The request: Extract every line in the rows below that contains the word "perform".

Records provided:
***

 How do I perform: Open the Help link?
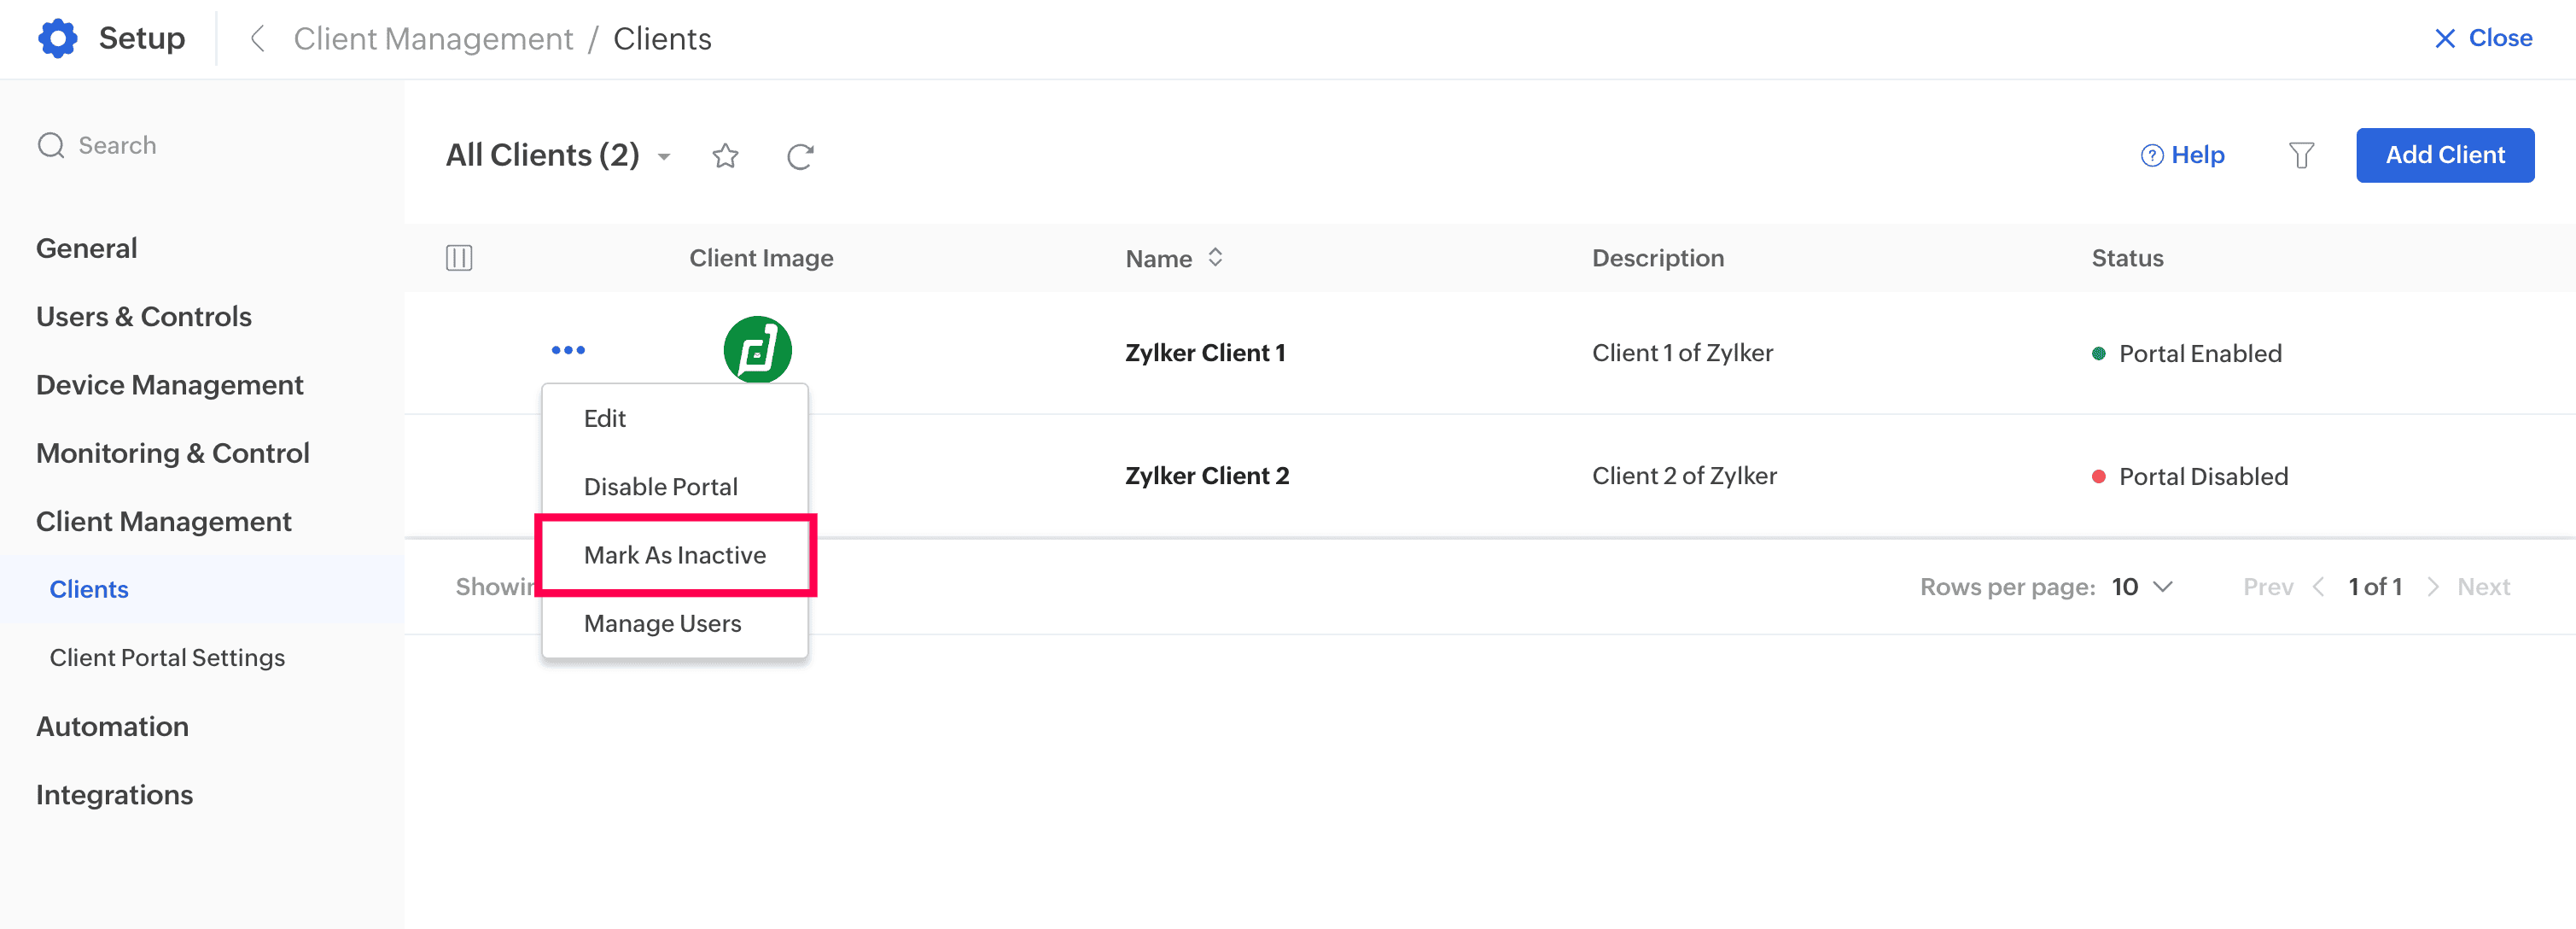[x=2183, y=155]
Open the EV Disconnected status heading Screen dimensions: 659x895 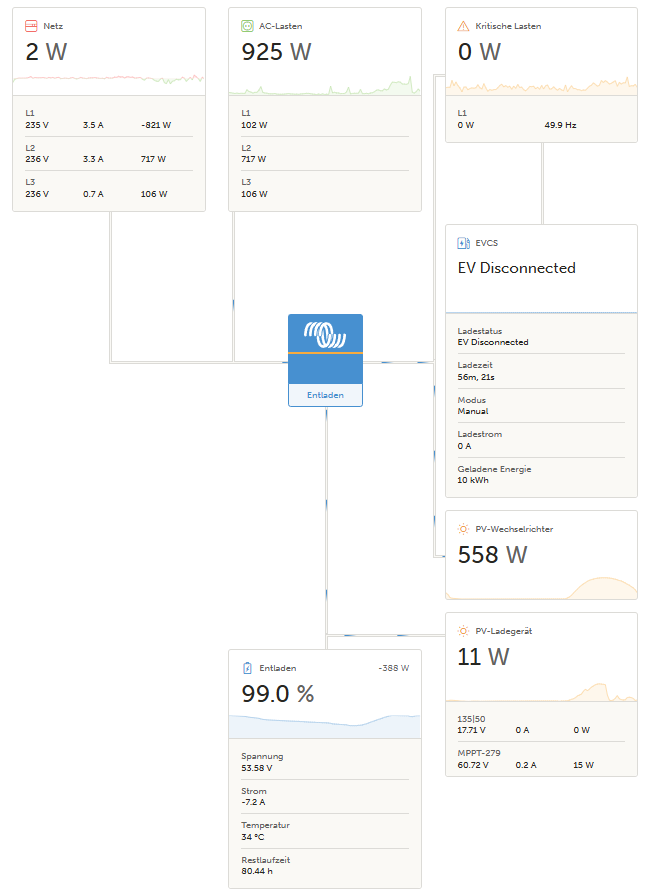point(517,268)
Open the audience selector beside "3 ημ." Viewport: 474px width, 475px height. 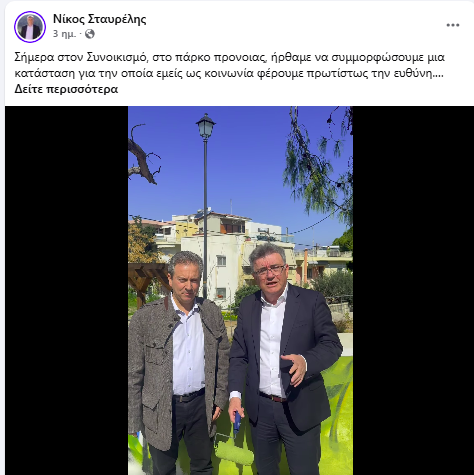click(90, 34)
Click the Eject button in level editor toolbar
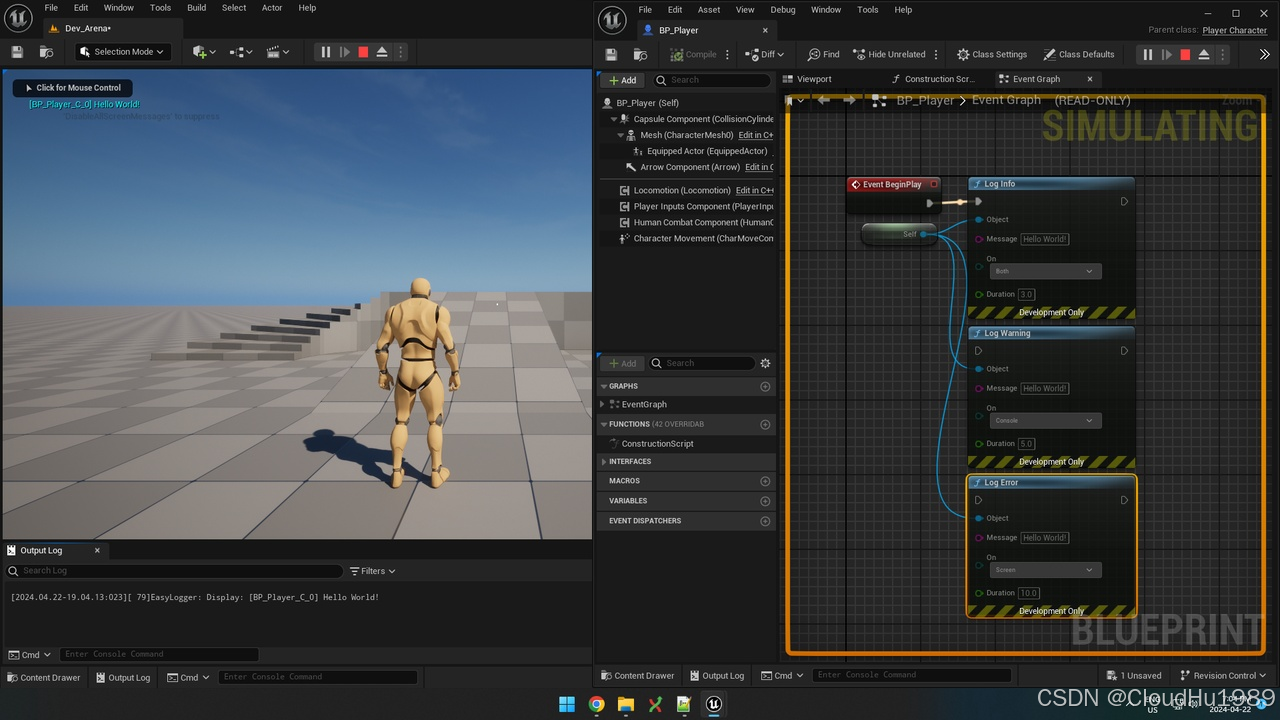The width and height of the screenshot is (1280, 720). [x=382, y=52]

***

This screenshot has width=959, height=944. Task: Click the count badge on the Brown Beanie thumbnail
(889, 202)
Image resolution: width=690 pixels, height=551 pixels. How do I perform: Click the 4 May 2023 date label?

***

Solution below:
 How do I perform: Open the Help link?
Image resolution: width=690 pixels, height=551 pixels. How do I perform: Click the 4 May 2023 date label?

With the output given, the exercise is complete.